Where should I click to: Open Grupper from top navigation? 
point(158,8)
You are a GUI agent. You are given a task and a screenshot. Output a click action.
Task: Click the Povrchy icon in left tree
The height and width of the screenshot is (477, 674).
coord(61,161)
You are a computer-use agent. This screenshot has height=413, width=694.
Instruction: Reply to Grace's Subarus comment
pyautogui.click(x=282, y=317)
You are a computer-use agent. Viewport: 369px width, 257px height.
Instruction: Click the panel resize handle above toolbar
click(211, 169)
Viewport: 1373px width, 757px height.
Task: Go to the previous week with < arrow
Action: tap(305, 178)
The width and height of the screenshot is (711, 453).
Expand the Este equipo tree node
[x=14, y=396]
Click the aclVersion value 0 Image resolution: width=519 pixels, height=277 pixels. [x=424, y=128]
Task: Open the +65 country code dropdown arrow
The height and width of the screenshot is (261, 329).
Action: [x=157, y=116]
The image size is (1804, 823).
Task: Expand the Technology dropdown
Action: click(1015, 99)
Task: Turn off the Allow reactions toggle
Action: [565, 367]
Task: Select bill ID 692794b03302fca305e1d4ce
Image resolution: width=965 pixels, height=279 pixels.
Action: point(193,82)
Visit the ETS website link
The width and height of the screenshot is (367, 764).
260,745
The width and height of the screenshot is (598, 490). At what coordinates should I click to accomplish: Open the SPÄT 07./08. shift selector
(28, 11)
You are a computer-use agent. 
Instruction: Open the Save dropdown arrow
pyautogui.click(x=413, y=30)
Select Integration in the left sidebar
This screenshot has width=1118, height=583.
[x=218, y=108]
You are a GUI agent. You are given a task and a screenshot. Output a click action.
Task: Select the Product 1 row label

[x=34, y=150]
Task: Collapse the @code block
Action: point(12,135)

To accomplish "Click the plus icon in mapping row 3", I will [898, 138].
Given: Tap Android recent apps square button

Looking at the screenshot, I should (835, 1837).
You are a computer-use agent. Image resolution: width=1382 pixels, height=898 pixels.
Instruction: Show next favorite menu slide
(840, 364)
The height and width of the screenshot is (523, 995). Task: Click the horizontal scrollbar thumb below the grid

- - -

The problem - Your job is to give the data above again exactly, in full.

Task result -
Where should I click to: Open Grupper from top navigation? 
point(158,8)
You are a GUI agent. You are given a task and a screenshot. Output a click action.
Task: Click the Povrchy icon in left tree
The height and width of the screenshot is (477, 674).
coord(61,161)
You are a computer-use agent. This screenshot has height=413, width=694.
Instruction: Reply to Grace's Subarus comment
pyautogui.click(x=282, y=317)
You are a computer-use agent. Viewport: 369px width, 257px height.
Instruction: Click the panel resize handle above toolbar
click(211, 169)
Viewport: 1373px width, 757px height.
Task: Go to the previous week with < arrow
Action: tap(305, 178)
The width and height of the screenshot is (711, 453).
Expand the Este equipo tree node
[x=14, y=396]
Click the aclVersion value 0 Image resolution: width=519 pixels, height=277 pixels. [x=424, y=128]
Task: Open the +65 country code dropdown arrow
The height and width of the screenshot is (261, 329).
Action: [x=157, y=116]
The image size is (1804, 823).
Task: Expand the Technology dropdown
Action: click(1015, 99)
Task: Turn off the Allow reactions toggle
Action: [565, 367]
Task: Select bill ID 692794b03302fca305e1d4ce
Image resolution: width=965 pixels, height=279 pixels.
Action: point(193,82)
Visit the ETS website link
The width and height of the screenshot is (367, 764).
260,745
The width and height of the screenshot is (598, 490). At what coordinates should I click to accomplish: Open the SPÄT 07./08. shift selector
(28, 11)
You are a computer-use agent. 
Instruction: Open the Save dropdown arrow
pyautogui.click(x=413, y=30)
Select Integration in the left sidebar
This screenshot has width=1118, height=583.
[x=218, y=108]
You are a GUI agent. You are given a task and a screenshot. Output a click action.
Task: Select the Product 1 row label

[x=34, y=150]
Task: Collapse the @code block
Action: point(12,135)

To accomplish "Click the plus icon in mapping row 3", I will [898, 138].
Given: Tap Android recent apps square button

Looking at the screenshot, I should (835, 1837).
You are a computer-use agent. Image resolution: width=1382 pixels, height=898 pixels.
Instruction: Show next favorite menu slide
(840, 364)
The height and width of the screenshot is (523, 995). Task: Click the horizontal scrollbar thumb below the grid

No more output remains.